▶ Task directions
The required output is the complete data, repeated without alteration.
*** Opening of Records provided ***
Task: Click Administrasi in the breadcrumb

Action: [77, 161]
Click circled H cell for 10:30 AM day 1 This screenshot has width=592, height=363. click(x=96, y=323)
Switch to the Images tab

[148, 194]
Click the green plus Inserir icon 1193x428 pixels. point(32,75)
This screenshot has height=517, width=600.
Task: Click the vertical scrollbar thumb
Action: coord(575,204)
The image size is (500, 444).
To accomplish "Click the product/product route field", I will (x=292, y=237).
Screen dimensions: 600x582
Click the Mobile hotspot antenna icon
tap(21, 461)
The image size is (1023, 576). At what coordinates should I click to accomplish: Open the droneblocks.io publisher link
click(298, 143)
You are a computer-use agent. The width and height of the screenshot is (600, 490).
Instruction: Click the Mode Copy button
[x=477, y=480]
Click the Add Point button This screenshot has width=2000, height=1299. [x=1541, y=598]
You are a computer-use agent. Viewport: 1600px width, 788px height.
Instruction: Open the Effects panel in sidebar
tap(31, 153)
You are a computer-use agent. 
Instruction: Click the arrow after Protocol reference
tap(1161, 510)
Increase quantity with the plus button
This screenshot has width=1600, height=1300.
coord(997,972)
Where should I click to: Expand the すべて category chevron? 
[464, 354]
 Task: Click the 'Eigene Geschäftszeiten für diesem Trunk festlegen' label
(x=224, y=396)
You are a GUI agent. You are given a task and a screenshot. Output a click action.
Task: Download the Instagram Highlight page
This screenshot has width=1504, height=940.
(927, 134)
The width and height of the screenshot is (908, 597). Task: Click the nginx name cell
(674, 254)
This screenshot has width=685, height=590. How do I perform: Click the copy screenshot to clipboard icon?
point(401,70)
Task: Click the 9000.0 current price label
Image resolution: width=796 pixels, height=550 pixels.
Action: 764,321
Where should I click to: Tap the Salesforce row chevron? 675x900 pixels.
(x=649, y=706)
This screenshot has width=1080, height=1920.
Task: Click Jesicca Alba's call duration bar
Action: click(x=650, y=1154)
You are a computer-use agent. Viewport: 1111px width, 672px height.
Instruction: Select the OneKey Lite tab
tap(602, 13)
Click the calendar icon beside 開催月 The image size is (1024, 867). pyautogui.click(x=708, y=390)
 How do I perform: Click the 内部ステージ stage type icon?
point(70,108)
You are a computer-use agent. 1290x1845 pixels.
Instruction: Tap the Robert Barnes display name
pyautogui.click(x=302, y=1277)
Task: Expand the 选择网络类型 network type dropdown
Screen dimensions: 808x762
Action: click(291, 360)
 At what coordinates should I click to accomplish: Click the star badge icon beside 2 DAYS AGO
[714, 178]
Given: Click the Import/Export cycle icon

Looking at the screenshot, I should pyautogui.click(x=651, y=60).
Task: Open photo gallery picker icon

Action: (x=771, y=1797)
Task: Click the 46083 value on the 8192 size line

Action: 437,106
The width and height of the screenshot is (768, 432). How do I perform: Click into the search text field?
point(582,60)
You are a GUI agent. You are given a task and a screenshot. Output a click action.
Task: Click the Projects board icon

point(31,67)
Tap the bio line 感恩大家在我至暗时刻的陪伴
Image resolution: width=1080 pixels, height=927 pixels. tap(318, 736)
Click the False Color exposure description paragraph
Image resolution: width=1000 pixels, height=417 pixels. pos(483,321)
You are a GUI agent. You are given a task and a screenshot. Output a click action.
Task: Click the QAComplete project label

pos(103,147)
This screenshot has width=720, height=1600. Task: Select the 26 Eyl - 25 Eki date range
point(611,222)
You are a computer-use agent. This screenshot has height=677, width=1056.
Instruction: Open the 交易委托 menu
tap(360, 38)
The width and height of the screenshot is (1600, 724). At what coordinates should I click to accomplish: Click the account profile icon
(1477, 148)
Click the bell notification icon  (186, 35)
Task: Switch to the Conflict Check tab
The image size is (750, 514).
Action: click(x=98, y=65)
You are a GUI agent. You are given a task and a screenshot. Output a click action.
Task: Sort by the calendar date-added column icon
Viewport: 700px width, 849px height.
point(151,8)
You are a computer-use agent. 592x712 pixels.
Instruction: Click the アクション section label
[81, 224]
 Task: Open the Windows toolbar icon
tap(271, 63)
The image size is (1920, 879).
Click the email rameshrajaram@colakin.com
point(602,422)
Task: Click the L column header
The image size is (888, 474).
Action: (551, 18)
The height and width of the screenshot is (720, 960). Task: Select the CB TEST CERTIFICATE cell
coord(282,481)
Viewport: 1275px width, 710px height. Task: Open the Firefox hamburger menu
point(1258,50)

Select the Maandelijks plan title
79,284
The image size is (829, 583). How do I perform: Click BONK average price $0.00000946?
*** Close of Records provided ***
▶ Answer section
Task: Click Administrasi in the breadcrumb

Action: [77, 161]
Click circled H cell for 10:30 AM day 1 This screenshot has width=592, height=363. click(x=96, y=323)
Switch to the Images tab

[148, 194]
Click the green plus Inserir icon 1193x428 pixels. point(32,75)
This screenshot has height=517, width=600.
Task: Click the vertical scrollbar thumb
Action: coord(575,204)
The image size is (500, 444).
To accomplish "Click the product/product route field", I will (x=292, y=237).
Screen dimensions: 600x582
Click the Mobile hotspot antenna icon
tap(21, 461)
The image size is (1023, 576). At what coordinates should I click to accomplish: Open the droneblocks.io publisher link
click(298, 143)
You are a computer-use agent. The width and height of the screenshot is (600, 490).
Instruction: Click the Mode Copy button
[x=477, y=480]
Click the Add Point button This screenshot has width=2000, height=1299. [x=1541, y=598]
You are a computer-use agent. Viewport: 1600px width, 788px height.
Instruction: Open the Effects panel in sidebar
tap(31, 153)
You are a computer-use agent. 
Instruction: Click the arrow after Protocol reference
tap(1161, 510)
Increase quantity with the plus button
This screenshot has width=1600, height=1300.
coord(997,972)
Where should I click to: Expand the すべて category chevron? 
[464, 354]
 Task: Click the 'Eigene Geschäftszeiten für diesem Trunk festlegen' label
(x=224, y=396)
You are a GUI agent. You are given a task and a screenshot. Output a click action.
Task: Download the Instagram Highlight page
This screenshot has width=1504, height=940.
(927, 134)
The width and height of the screenshot is (908, 597). Task: Click the nginx name cell
(674, 254)
This screenshot has width=685, height=590. How do I perform: Click the copy screenshot to clipboard icon?
point(401,70)
Task: Click the 9000.0 current price label
Image resolution: width=796 pixels, height=550 pixels.
Action: 764,321
Where should I click to: Tap the Salesforce row chevron? 675x900 pixels.
(x=649, y=706)
This screenshot has width=1080, height=1920.
Task: Click Jesicca Alba's call duration bar
Action: click(x=650, y=1154)
You are a computer-use agent. Viewport: 1111px width, 672px height.
Instruction: Select the OneKey Lite tab
tap(602, 13)
Click the calendar icon beside 開催月 The image size is (1024, 867). pyautogui.click(x=708, y=390)
 How do I perform: Click the 内部ステージ stage type icon?
point(70,108)
You are a computer-use agent. 1290x1845 pixels.
Instruction: Tap the Robert Barnes display name
pyautogui.click(x=302, y=1277)
Task: Expand the 选择网络类型 network type dropdown
Screen dimensions: 808x762
Action: click(291, 360)
 At what coordinates should I click to accomplish: Click the star badge icon beside 2 DAYS AGO
[714, 178]
Given: Click the Import/Export cycle icon

Looking at the screenshot, I should pyautogui.click(x=651, y=60).
Task: Open photo gallery picker icon

Action: (x=771, y=1797)
Task: Click the 46083 value on the 8192 size line

Action: 437,106
The width and height of the screenshot is (768, 432). How do I perform: Click into the search text field?
point(582,60)
You are a GUI agent. You are given a task and a screenshot. Output a click action.
Task: Click the Projects board icon

point(31,67)
Tap the bio line 感恩大家在我至暗时刻的陪伴
Image resolution: width=1080 pixels, height=927 pixels. tap(318, 736)
Click the False Color exposure description paragraph
Image resolution: width=1000 pixels, height=417 pixels. pos(483,321)
You are a GUI agent. You are given a task and a screenshot. Output a click action.
Task: Click the QAComplete project label

pos(103,147)
This screenshot has width=720, height=1600. Task: Select the 26 Eyl - 25 Eki date range
point(611,222)
You are a computer-use agent. This screenshot has height=677, width=1056.
Instruction: Open the 交易委托 menu
tap(360, 38)
The width and height of the screenshot is (1600, 724). At what coordinates should I click to accomplish: Click the account profile icon
(1477, 148)
Click the bell notification icon  (186, 35)
Task: Switch to the Conflict Check tab
The image size is (750, 514).
Action: click(x=98, y=65)
You are a GUI agent. You are given a task and a screenshot. Output a click action.
Task: Sort by the calendar date-added column icon
Viewport: 700px width, 849px height.
point(151,8)
You are a computer-use agent. 592x712 pixels.
Instruction: Click the アクション section label
[81, 224]
 Task: Open the Windows toolbar icon
tap(271, 63)
The image size is (1920, 879).
Click the email rameshrajaram@colakin.com
point(602,422)
Task: Click the L column header
The image size is (888, 474).
Action: (551, 18)
The height and width of the screenshot is (720, 960). Task: Select the CB TEST CERTIFICATE cell
coord(282,481)
Viewport: 1275px width, 710px height. Task: Open the Firefox hamburger menu
point(1258,50)

Select the Maandelijks plan title
79,284
The image size is (829, 583). How do I perform: Click BONK average price $0.00000946?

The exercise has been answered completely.